Code sample: Checking for service credentials.

Memory, CPU and scaling

By default, your app runs as single instance in Cloud Foundry. It can be changed using, for example, the manifest file. In Code Engine, the autoscaling of your app is enabled with a minimum of 0 and a maximum of 10 instances. Similar configuration values exist for the amount of assigned memory and CPU shares. All of them can be specified when creating the app and during an update

The minimum scaling of 0 (zero) causes the app to be shut down when not in use and to be restarted when there is some workload again. For an app with a database backend like ours, this might take few (milli)seconds. We found that it was okay in user experience. The big benefit of the entire shutdown is the cost factor. Code Engine charges only for the actual runtime consumption. If there is no workload, there are no costs.

Code changes and testing

As discussed earlier, we changed our code to accept service credentials in two ways. Cloud Foundry also provides more or other environment variables than Code Engine. This required few code changes for the app initialization. Otherwise, there were no code changes and the app was up and running quickly.

While migrating the app, I made use of the documented troubleshooting tips. They include obtaining details on the builds and app and accessing the application logs.

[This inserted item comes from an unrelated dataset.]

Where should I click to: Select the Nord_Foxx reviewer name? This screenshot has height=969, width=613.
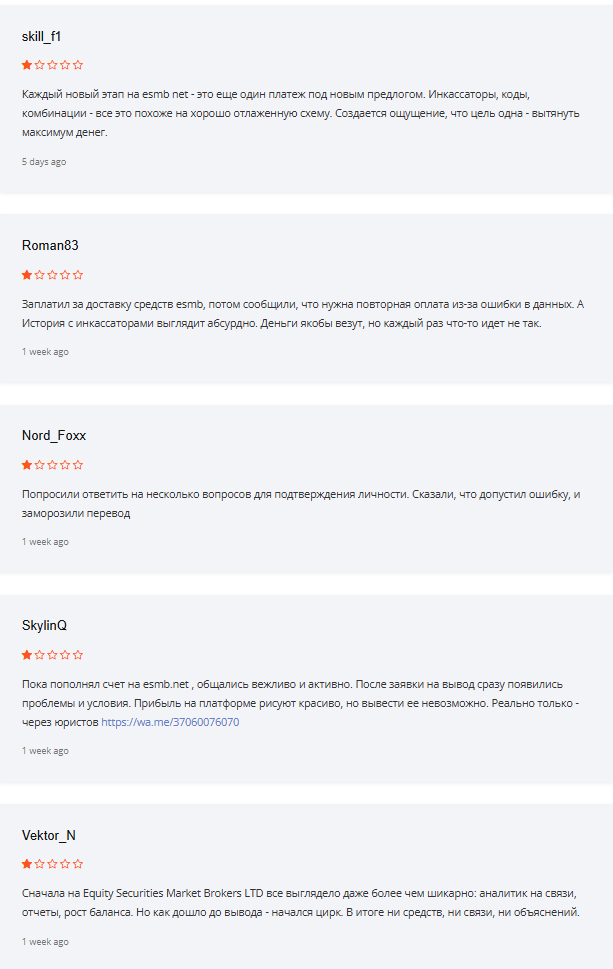[53, 436]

Only few code changes were necessary to migrate the existing Python app to IBM Cloud Code Engine — they were caused by differences in the service binding.  We had to change the way the app was deployed, adding a build step to create a container image before the actual rollout. The runtime was configured slightly different than in Cloud Foundry, but offers similar settings for assigned memory, instance scaling and CPU resources. Overall, we did not encounter any bigger issues and the app is running stable, reliably collecting GitHub traffic data and presenting them for analytics.